Intestame-RagoneCanto, ballo, mimo, poesia, storia, letteratura, folklore. Il pluriartista Carlo Ragone, classe ’67, autore e protagonista unico della pièce teatrale “Intestamè” – in scena al teatro Greco di Roma dal 24 gennaio al 3 febbraio 2013 – sembra aver fatto ricorso all’intero insieme delle muse classiche per creare un collage di emozioni tra realtà, memoria e sogno. Comico nella tragedia, tragico nell’onirico, immaginifico nel descrivere la realtà di una Napoli sotto le bombe della guerra, “Intestamè” trascina in un vortice di stati d’animo, che accompagnano lo spettatore dentro e fuori la finzione senza alcuna consapevolezza. Sospesi in una dimensione spazio temporale indistinta, tra fiaba e poesia, in “Intestamè” si ritrova tutto il cuore di Napoli dei testi di Erri De Luca e la capacità di trasformare la realtà in magia di Lindsay Kemp.

In scena con il protagonista solo il trio musicale William Kemp, che sembra assumere il ruolo del coro delle tragedie greche. Con qualche accordo musicale, piccoli suoni o semplici battute richiamano delicatamente alla realtà il protagonista che altrimenti rischia di volar via come un palloncino nel cielo sulle ali della fantasia e dei ricordi.

La trama apparentemente surreale, in realtà è carica di un’umanità commovente. Il protagonista riceve un’assurda eredità dal padre: “A mio figlio Ferdinando ci lascio tutto. Tutto quello che non ho fatto”. Dopo aver indossato la sua giacca, unico ricordo del padre appena defunto, Ferdinando viene portato per incanto nella Napoli degli anni ’40, tra bombardamenti, fame ed emigrazione, dove avrà finalmente l’occasione di osservare com’era suo padre da giovane, di conoscerne le speranze, le illusioni, i rimpianti.

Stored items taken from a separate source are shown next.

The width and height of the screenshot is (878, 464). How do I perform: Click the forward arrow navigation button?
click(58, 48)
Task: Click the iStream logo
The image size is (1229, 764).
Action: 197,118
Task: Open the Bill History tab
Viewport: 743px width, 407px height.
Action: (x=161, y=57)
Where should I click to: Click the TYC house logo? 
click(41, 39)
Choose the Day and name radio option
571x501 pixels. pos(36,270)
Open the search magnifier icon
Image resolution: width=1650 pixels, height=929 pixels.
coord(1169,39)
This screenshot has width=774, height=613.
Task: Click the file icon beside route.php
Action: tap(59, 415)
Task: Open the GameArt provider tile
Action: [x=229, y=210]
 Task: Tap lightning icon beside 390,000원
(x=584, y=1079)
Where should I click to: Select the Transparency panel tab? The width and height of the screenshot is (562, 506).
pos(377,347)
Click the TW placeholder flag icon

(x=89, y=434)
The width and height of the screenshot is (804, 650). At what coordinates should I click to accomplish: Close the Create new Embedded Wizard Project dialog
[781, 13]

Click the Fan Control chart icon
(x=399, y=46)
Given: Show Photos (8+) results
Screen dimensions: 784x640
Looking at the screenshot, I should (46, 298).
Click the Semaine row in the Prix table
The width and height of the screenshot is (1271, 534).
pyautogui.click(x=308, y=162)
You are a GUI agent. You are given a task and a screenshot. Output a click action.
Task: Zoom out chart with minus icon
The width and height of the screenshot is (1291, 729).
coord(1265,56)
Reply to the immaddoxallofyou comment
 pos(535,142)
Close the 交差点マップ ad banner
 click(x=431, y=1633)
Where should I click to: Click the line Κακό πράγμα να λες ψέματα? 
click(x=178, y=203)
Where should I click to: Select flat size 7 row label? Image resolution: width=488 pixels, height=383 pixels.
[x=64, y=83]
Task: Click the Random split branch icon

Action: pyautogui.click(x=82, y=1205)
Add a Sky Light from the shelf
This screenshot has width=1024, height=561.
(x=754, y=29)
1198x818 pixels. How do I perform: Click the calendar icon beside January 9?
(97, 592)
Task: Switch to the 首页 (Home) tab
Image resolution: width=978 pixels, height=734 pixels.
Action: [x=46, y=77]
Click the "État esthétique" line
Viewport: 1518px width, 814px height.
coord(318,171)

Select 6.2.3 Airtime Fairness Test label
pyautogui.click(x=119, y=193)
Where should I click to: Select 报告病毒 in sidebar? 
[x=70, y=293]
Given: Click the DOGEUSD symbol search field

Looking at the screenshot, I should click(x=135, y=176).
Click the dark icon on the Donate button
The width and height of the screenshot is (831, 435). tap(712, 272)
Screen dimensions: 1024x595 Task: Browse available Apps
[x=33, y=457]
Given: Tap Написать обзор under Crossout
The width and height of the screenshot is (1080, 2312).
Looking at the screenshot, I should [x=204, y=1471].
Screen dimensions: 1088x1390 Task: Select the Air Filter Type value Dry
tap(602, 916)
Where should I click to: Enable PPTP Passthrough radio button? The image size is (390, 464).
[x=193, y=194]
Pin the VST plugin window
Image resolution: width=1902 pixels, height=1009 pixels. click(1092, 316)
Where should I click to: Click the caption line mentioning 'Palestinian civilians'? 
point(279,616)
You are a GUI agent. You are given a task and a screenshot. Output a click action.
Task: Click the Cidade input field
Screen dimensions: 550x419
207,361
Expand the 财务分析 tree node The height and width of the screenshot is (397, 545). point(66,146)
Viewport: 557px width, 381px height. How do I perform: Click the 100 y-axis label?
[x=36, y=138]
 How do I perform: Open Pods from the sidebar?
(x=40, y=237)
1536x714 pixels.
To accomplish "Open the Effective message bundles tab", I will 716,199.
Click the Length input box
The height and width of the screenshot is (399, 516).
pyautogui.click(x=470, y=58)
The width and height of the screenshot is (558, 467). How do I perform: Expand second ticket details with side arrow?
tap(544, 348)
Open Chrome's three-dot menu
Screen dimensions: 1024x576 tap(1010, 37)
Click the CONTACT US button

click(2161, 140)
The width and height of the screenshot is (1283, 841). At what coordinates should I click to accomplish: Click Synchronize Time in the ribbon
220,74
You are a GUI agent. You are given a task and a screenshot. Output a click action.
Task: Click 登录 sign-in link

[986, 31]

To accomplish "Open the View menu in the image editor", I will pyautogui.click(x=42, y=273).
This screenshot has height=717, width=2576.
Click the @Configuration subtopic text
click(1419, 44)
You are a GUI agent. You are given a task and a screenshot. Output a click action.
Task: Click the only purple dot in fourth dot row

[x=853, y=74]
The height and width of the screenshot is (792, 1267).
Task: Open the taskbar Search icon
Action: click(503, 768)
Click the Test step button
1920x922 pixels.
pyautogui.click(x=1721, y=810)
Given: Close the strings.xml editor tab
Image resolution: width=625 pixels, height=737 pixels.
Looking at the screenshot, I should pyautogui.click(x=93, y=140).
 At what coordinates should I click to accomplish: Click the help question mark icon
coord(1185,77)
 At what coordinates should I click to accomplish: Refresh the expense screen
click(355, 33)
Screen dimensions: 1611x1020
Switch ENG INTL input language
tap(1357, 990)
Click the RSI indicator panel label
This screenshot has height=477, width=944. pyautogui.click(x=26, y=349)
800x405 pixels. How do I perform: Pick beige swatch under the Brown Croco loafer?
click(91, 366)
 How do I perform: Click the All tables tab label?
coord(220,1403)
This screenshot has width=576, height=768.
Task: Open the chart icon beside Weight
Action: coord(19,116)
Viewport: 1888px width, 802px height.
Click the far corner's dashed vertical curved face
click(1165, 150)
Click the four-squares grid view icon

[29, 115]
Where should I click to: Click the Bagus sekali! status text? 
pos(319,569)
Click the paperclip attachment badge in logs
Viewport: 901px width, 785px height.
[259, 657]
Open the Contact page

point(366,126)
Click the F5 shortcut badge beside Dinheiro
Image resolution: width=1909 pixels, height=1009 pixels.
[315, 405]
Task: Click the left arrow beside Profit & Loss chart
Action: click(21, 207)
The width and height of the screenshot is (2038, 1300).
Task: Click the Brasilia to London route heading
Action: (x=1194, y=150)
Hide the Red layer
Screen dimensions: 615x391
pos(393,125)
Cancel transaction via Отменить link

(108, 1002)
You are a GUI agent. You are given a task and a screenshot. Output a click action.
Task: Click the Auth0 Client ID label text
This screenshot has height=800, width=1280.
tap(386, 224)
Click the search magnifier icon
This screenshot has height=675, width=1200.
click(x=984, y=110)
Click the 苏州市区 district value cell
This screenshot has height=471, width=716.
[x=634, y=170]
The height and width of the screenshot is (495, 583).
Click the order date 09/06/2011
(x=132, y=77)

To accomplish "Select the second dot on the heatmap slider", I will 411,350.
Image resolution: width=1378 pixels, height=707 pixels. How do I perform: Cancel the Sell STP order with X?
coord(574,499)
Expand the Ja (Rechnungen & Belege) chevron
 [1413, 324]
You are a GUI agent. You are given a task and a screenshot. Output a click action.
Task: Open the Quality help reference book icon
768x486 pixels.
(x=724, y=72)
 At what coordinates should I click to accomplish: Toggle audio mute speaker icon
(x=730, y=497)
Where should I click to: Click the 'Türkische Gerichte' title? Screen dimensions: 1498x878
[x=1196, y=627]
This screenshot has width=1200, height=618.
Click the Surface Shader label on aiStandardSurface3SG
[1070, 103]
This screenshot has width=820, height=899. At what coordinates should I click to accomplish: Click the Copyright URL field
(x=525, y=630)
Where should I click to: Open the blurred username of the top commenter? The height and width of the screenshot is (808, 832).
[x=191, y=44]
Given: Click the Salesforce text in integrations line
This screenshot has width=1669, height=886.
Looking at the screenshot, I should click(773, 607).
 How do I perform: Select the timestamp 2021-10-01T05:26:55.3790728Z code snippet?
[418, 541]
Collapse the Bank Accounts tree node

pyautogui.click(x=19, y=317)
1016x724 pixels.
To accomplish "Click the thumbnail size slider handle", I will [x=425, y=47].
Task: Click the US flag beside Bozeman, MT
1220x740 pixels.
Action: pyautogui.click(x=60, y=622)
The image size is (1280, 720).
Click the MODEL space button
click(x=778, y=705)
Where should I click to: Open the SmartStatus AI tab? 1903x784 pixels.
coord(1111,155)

Uno spettacolo teatrale che colpisce per la straordinarietà, difficile da definire, se comico o tragico, e che mette in luce tutta la complessità artistica del protagonista. Ragone, infatti, si è dedicato al balletto classico fin da piccolo fino a quando si trasferisce a Roma, nel 1985, per frequentare l’Accademia Nazionale Renato Greco. Successivamente prende parte al corso di perfezionamento mimico con Yves le Breton e Lindsay Kemp e al corso di perfezionamento al balletto classico in Francia con i solisti dell’Opera di Parigi. Si diploma al Laboratorio d’Arti sceniche diretto da Gigi Proietti. Infine studia canto con J. Fuèntes del teatro dell’Opera di Roma.